Answer:
Option D) 2.89.
Explanation:
Look up the acid dissociation constant of acetic acid:
[tex]K_{\rm a} \approx \rm 1.75\times 10^{-5}[/tex]
(CRC Handbook of Chemistry and Physics, 84th Edition (2004).)
Acetic acid partially dissociate to produce acetate ions and hydrogen ions:
[tex]\rm CH_3COOH \rightleftharpoons CH_3COO^{-} + H^{+}[/tex].

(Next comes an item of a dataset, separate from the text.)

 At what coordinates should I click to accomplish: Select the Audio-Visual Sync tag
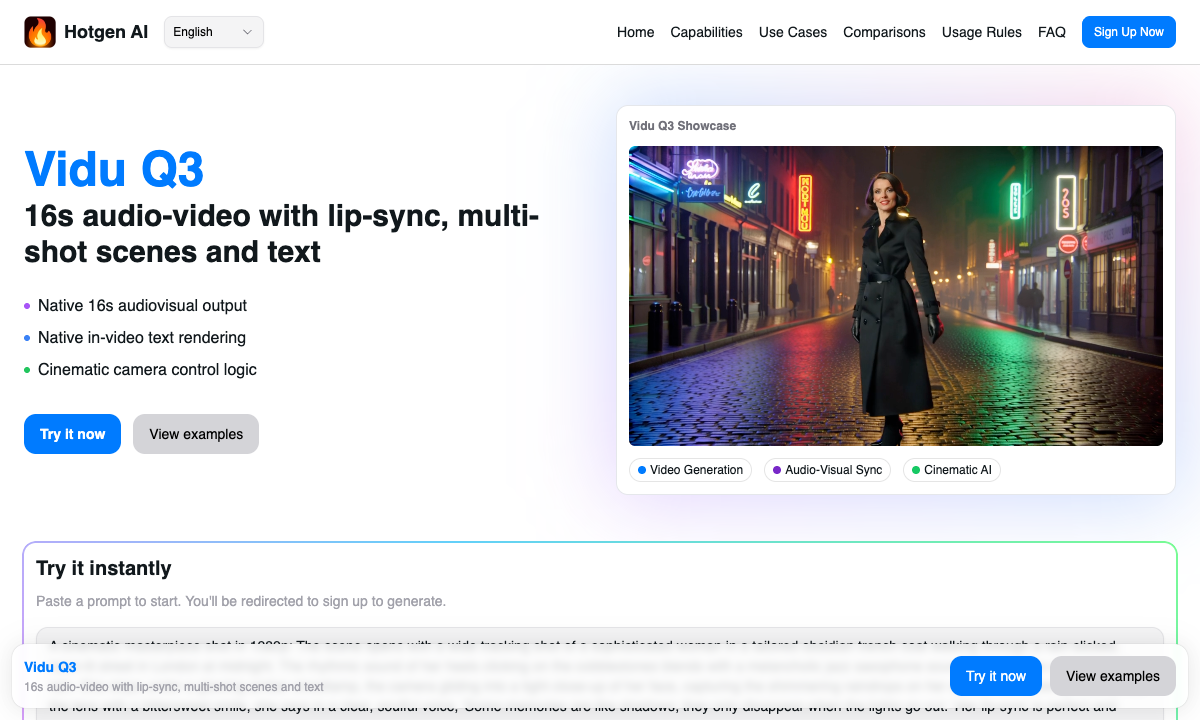[x=827, y=470]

Let the final concentration of [tex]\rm H^{+}[/tex] in the solution be [tex]x\; \rm M[/tex]. The concentration of acetic acid would have dropped by [tex]x\; \rm M[/tex] and the concentration of acetate ions would have increased by [tex]x\; \rm M[/tex]. The initial concentration of [tex]\rm H^{+}[/tex] in pure water is [tex]1\times 10^{-7}\;\rm M[/tex] and will barely influence the outcome.
Construct a RICE table for this reaction: (all values here are in [tex]M[/tex], which stands for concentrations in moles per liter.)

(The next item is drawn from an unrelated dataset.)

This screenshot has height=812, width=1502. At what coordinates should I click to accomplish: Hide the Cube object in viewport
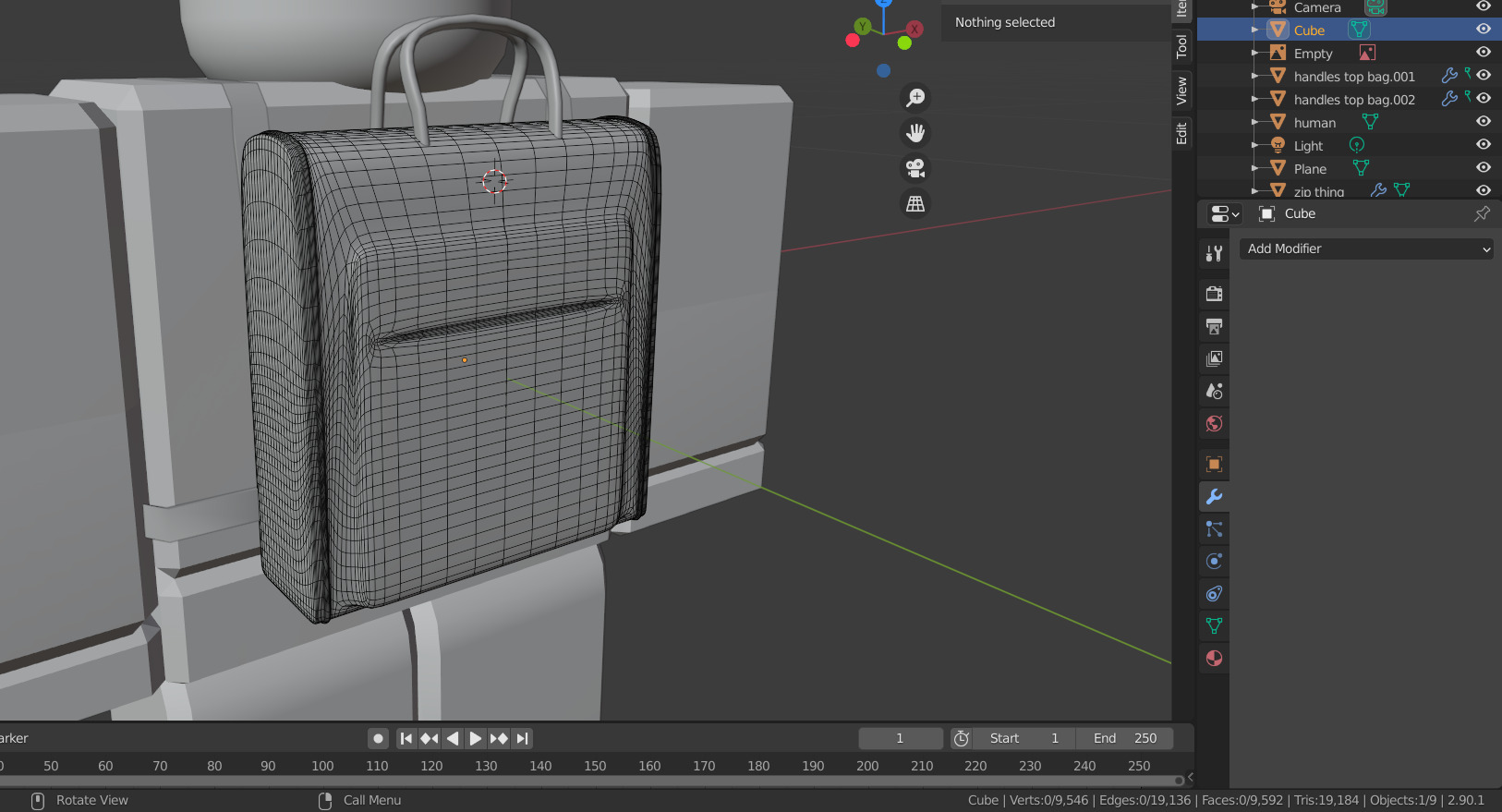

[tex]\begin{array}{c|ccccc}\textbf{R}& \mathrm{CH_3COOH} & \rightleftharpoons & \mathrm{CH_3COO^{-}} & + & \mathrm{H^{+}}\\\textbf{I} & 0.10\\ \textbf{C} & -x & & +x & & +x \\\textbf{E} & 0.10 - x & & x & & x \end{array}[/tex].
At equilibrium:
By the definition of the acid dissociation constant, [tex]K_{\rm a}[/tex]:
[tex]\displaystyle K_{\rm a}(\mathrm{CH_3COOH}) = \frac{[\mathrm{CH_3COO^{-}}]\cdot [\mathrm{H^{+}}]}{[\mathrm{CH_3COOH}]}[/tex].
That is:
[tex]\displaystyle \frac{x^{2}}{0.10 - x} = \rm 1.75\times 10^{-5}[/tex].
Rearrange and solve for [tex]x[/tex]:
[tex]x^{2} + 1.75\times 10^{-5} ~x - 1.75 \times 10^{-6} = 0[/tex].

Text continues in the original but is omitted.